Figure 6.

SMYD2 interacts with multiple components of the TGFβ/BMP-signaling pathways. A, co-immunoprecipitation assay showing interaction between SMYD2 and various components of the TGFβ/BMP-signaling pathways. 293T cells were co-transfected with SMYD2 and FLAG-tagged SMADs, SMURFs, and BMPR2. Two days later, the cells were harvested for immunoprecipitations (IP) using anti-FLAG antibody, followed by Western blot analysis using anti-FLAG and SMYD2 antibodies. B, co-immunoprecipitation assay showing increased interaction between SMYD2 with SMAD1 upon BMP2 treatment. 293T cells were co-transfected with SMYD2 and FLAG-SMAD1, FLAG-SMAD4, or FLAG-SMAD7 for 24 h.
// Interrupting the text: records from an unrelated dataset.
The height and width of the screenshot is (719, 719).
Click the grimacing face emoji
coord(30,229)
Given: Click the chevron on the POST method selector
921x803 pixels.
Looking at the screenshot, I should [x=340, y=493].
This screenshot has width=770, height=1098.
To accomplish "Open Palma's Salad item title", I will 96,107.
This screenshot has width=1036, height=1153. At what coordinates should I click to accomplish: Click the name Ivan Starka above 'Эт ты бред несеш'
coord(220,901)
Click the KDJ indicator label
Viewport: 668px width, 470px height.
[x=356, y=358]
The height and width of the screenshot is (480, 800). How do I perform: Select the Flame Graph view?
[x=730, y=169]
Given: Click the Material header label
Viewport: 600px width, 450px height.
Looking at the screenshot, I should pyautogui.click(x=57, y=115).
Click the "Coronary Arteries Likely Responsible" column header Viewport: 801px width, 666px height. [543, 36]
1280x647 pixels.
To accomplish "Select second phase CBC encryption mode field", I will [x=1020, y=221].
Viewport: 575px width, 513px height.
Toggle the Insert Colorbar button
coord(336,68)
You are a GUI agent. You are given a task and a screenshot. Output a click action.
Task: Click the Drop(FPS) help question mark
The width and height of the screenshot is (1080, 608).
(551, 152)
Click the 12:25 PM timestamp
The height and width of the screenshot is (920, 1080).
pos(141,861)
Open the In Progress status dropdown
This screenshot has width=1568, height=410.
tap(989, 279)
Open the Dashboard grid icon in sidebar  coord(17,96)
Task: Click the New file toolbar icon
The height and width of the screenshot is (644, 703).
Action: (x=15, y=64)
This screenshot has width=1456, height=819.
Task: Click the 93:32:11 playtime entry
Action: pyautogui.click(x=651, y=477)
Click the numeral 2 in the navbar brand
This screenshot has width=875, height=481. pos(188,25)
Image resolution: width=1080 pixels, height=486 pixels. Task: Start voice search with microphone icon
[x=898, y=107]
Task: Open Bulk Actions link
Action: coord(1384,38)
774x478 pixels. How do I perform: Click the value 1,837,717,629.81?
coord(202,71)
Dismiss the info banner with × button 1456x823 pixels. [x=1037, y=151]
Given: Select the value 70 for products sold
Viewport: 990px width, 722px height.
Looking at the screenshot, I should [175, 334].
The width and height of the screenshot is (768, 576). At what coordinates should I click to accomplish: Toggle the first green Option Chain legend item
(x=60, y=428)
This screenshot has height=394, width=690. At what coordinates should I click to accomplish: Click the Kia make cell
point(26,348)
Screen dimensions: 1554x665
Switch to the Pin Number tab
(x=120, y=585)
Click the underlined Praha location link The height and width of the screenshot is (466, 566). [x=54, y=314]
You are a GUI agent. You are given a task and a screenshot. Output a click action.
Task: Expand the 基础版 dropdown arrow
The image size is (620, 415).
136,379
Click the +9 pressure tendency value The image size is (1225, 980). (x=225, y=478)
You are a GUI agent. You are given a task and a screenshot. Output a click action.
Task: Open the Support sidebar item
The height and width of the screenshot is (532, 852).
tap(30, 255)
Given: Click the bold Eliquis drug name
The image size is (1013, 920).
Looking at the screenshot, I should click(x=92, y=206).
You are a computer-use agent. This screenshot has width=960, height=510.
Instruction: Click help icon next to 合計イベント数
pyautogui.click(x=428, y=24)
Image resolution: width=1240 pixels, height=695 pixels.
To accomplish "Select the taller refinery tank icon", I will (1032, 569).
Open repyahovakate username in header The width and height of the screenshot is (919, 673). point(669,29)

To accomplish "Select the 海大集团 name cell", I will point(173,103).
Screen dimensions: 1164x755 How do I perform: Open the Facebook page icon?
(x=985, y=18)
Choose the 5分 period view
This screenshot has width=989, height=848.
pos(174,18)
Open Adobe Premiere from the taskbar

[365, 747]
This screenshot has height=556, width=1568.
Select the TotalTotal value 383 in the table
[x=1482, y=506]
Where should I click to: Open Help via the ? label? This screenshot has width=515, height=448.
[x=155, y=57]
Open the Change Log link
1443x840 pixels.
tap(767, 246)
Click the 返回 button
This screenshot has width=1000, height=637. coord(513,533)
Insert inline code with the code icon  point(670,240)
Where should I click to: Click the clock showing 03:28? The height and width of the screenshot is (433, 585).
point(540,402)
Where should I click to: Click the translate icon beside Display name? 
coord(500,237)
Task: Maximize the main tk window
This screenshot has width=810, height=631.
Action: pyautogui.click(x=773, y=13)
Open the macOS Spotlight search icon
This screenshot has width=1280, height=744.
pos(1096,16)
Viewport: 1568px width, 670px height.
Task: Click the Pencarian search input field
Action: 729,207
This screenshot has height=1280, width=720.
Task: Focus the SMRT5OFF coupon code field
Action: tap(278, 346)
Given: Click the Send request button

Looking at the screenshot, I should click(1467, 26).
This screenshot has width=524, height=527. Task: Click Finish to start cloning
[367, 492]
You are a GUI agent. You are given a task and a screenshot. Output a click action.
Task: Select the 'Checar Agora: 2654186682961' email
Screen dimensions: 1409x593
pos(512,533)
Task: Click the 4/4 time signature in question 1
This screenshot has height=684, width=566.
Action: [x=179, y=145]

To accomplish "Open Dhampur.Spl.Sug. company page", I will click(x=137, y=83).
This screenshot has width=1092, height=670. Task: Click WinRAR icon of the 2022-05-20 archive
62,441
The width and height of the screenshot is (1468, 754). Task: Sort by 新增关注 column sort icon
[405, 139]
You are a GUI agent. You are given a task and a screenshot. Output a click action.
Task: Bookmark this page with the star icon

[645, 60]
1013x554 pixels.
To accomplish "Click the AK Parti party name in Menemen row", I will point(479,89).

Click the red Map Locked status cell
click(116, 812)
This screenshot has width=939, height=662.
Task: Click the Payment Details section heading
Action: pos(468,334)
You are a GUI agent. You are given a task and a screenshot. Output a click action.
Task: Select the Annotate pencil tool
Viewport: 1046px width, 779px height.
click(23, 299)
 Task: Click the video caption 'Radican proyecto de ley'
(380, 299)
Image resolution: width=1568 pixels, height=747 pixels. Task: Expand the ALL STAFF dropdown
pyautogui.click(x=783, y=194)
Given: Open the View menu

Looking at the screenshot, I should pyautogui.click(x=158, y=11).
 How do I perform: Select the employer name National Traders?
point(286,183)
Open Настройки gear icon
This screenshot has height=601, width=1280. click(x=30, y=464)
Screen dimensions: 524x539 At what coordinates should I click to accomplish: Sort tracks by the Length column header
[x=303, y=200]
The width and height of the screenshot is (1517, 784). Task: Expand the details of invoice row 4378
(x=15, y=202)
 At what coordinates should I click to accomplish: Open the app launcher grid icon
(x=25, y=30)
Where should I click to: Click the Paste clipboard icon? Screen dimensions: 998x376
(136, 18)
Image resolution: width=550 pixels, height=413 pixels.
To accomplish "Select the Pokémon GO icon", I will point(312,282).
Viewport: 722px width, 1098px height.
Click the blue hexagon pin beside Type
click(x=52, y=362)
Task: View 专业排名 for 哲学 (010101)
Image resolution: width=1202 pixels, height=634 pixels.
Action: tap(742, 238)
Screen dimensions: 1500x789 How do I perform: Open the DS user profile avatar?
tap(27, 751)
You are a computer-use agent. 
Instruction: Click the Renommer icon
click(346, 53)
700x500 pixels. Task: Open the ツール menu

The cells were serum-starved overnight and treated with (+) or without (−) 25 ng/ml BMP2 for 1 h, followed by co-immunoprecipitation assay using anti-FLAG antibody. The co-immunoprecipitated SMYD2 was detected by Western blot analysis. Note that BMP treatment only enhanced the SMYD2-SMAD1 interaction. C, reciprocal co-immunoprecipitation assay confirmed a BMP-induced interaction between SMYD2 and SMAD1. 293T cells were co-transfected with FLAG-SMYD2 and HA-SMAD1 for 24 h, serum-starved overnight, and treated with or without 25 ng/ml BMP2 for 1 h, followed by co-immunoprecipitation assay using antibodies as indicated. D, BMP2 treatment did not affect the interaction between SMYD2 with BMPR2. 293T cells were co-transfected with FLAG-SMYD2 and HA-BMPR2 for 24 h, serum-starved overnight, and treated with or without 25 ng/ml BMP2 for 1 h, followed by co-immunoprecipitation assay using antibodies as indicated. E, reciprocal co-immunoprecipitation assay showing the interaction between endogenous SMYD2 and BMPR2 in HaCaT cells. F, HaCaT cells were treated without or with 25 ng/ml BMP2 for 1 h before harvesting for co-immunoprecipitation assay as above.